Anthocyanin can thus help preserve eye health.
In a randomized double-blind placebo-controlled study, Ozawa et al. (2015) studied eye fatigue in 281 Japanese video display terminal workers aged 20 to 40 years and in good health. The non-placebo group received supplementation of 480 mg bilberry extract/day for 8 weeks.
At 4 and 8 weeks, there was a significant decrease (compared to 0 weeks and the placebo group) in various ophthalmological parameters linked to visual fatigue, including: eye fatigue, eye pain, dry eyes, heaviness in the eye area (only compared with placebo after 8 weeks), double vision and discomfort.
Anthocyan can thus has an effect on eye fatigue
- Maatta-Riihinen et al. 2004. Distribution and contents of phenolic compounds in eighteen Scandinavian berry species. J. Agric Food Chem. 52 (14): 4477-36.
- Brunswik laboratoire, database, consulté en Février 2018 <https://brunswicklabs.com/technical-library/orac-database/>
- Talavera, Bioavailability of a bilberry anthocyanin extract and its impact on plasma antioxidant capacity in rats. 2006, J Sci. Food Agric, 86:90-97.
- Zafra-stone et al. Berry anthocyanins as novel antixoidants in human health and diseaser prevention. Mol Nutr Food Res, 2007, 51, 675-683.
- Aly, M. A. Ali, 2014; Effects of Bilberry on Deoxyribonucleic Acid Damage and Oxidant-Antioxidant Balance in the Lens, Induced by Ultraviolet Radiation. Malays J Med Sci. Jan-Feb 2014; 21(1): 11-18.
- Ozawa, M. Kawashima et al. 2015. Bilberry extract supplementation for preventing eye fatigue in video display terminal workers. J. Nutr Health Aging. 19, n°5, 2015.
Anthocyane® is authorized in France for food supplements.
In France, Vaccinium myrtillus is listed in Annex I of the French “Plants” decree of 24 June 2014 establishing the list of plants authorized in food supplements and the conditions of their employment (authorized plant parts: fruit, leaves).

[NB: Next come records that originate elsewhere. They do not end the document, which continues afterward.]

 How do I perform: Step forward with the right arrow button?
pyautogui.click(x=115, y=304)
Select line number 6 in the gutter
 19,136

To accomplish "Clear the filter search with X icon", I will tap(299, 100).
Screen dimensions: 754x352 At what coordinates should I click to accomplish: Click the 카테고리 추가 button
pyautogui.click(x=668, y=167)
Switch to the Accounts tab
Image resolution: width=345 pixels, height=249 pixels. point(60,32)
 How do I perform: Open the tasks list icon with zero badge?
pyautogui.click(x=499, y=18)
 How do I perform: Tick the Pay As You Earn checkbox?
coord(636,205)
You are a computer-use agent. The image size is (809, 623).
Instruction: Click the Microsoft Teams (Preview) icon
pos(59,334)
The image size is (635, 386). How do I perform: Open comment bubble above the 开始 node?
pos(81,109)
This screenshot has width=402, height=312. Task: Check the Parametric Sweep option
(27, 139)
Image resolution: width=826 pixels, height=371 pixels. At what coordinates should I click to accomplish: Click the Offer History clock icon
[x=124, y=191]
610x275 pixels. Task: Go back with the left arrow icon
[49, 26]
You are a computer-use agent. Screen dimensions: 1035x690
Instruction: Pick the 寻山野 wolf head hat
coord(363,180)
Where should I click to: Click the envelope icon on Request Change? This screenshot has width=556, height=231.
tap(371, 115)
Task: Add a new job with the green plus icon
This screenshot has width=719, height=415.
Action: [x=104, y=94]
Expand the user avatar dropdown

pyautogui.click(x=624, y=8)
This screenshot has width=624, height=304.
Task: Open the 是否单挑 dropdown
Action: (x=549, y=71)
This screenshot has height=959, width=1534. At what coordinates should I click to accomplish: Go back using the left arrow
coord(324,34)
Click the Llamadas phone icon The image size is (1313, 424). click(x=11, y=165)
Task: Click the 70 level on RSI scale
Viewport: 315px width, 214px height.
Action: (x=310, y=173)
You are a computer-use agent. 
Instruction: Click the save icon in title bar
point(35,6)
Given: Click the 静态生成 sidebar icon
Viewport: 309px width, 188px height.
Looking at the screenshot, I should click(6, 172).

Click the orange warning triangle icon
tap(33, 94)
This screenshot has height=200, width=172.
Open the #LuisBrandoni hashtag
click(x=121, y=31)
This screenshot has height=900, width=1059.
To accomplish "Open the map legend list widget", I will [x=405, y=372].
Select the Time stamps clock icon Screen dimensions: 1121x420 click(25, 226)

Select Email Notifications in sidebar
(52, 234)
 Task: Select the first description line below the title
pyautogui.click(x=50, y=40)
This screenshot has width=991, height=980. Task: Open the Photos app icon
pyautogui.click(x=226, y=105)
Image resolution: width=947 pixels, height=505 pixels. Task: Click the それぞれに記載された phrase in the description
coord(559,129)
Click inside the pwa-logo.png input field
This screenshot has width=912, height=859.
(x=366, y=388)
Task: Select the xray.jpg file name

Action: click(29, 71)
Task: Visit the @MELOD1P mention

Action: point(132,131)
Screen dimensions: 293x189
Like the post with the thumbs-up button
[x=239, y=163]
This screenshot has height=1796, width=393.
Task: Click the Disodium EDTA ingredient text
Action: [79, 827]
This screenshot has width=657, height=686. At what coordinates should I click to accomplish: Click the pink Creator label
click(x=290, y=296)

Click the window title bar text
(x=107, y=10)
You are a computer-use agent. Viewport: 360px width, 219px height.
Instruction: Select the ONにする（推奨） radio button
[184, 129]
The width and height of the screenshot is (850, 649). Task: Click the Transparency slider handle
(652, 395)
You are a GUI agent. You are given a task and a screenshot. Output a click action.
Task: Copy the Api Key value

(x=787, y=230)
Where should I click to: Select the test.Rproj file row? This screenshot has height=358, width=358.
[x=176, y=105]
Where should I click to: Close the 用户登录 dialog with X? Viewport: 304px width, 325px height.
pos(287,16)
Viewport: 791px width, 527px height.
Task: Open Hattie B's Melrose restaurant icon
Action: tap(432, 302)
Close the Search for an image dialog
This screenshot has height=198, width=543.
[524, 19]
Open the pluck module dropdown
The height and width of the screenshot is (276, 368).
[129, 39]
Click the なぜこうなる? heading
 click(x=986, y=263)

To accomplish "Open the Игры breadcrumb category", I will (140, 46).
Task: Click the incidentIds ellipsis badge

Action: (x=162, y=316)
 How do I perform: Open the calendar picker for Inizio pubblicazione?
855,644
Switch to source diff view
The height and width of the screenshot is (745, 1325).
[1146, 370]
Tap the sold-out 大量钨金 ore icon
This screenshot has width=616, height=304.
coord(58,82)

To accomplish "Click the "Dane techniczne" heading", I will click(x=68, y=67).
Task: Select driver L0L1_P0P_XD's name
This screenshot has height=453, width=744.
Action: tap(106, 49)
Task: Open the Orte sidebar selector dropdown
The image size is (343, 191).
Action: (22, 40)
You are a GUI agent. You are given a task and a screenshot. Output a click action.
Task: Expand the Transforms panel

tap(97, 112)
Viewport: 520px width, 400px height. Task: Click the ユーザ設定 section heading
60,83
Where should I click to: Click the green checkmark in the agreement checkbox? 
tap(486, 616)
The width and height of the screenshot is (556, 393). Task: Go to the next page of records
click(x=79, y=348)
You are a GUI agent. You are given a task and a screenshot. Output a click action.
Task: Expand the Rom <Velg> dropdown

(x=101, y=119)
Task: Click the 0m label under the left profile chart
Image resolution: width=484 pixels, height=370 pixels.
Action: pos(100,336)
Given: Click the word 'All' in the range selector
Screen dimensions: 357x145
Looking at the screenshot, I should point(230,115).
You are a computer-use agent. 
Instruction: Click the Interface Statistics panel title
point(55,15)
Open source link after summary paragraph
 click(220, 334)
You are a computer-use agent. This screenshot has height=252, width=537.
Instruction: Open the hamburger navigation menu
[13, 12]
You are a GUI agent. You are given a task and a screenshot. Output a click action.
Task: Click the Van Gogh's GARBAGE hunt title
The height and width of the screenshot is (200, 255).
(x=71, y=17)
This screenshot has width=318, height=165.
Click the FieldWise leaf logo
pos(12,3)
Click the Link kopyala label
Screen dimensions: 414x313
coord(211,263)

In Belgium, Vaccinium myrtillus is listed in the Belgian Royal Decree of 29 August 1997 on plants on the manufacture and marketing of foodstuffs constituted or consisting of plants or plant preparations of (authorized plant part: fruit).
The standardized extract is also described in the European Pharmacopeia.
Bilberries, being consumed in Europe since before May 1997, are not subject to Regulations (EU) nos. 2015/2283 and 258/97 on novel foods.
Anthocyanins are blue pigments and are also defined as food colorants (E163) according to Regulation (EU) no. 1333 2008 on food additives.
Anthocyanin is a hydroalcoholic extract in powder form (color: dark blue).
A wide range of concentrations are available: from 25 to 40% anthocyanins.
Anthocyanin is water soluble. It can also be encapsulated with maltodextrin or gum arabic matrices.
Based on their own studies and on the literature, Frelux recommends a daily dose of 70-120 mg anthocyanins.
Various pending claims related to bilberry extracts or extracts thereof with known anthocyanin content are tolerated by the European Commission, including effects on eye health, vascular health and digestive tract health and antioxidant effects.
“Bilberry is rich in the antioxidants anthocyanidins” ( ID 2854, bilberry extract )
“Antioxidants can protect from free radicals and helps in case of foods intake deficiency or increased amount of nutrients. “( ID 3706, bilberry extract )
“The antioxidant anthocyanosides in bilberry help maintain the proper retina functions.” (ID 1295, bilberry fruit )
“May help maintain eye health through anti-oxidant and vascular effects.” (ID 2001, bilberry extract)
“Bilberry anthocyanosides can help capillary wessels health and elasticity of veins against harmful effect of free radicals.” (ID 1297, bilberry fruits)
“May help maintain vascular integrity” (ID 2002, bilberry extract )
There are also allegations on intestinal health.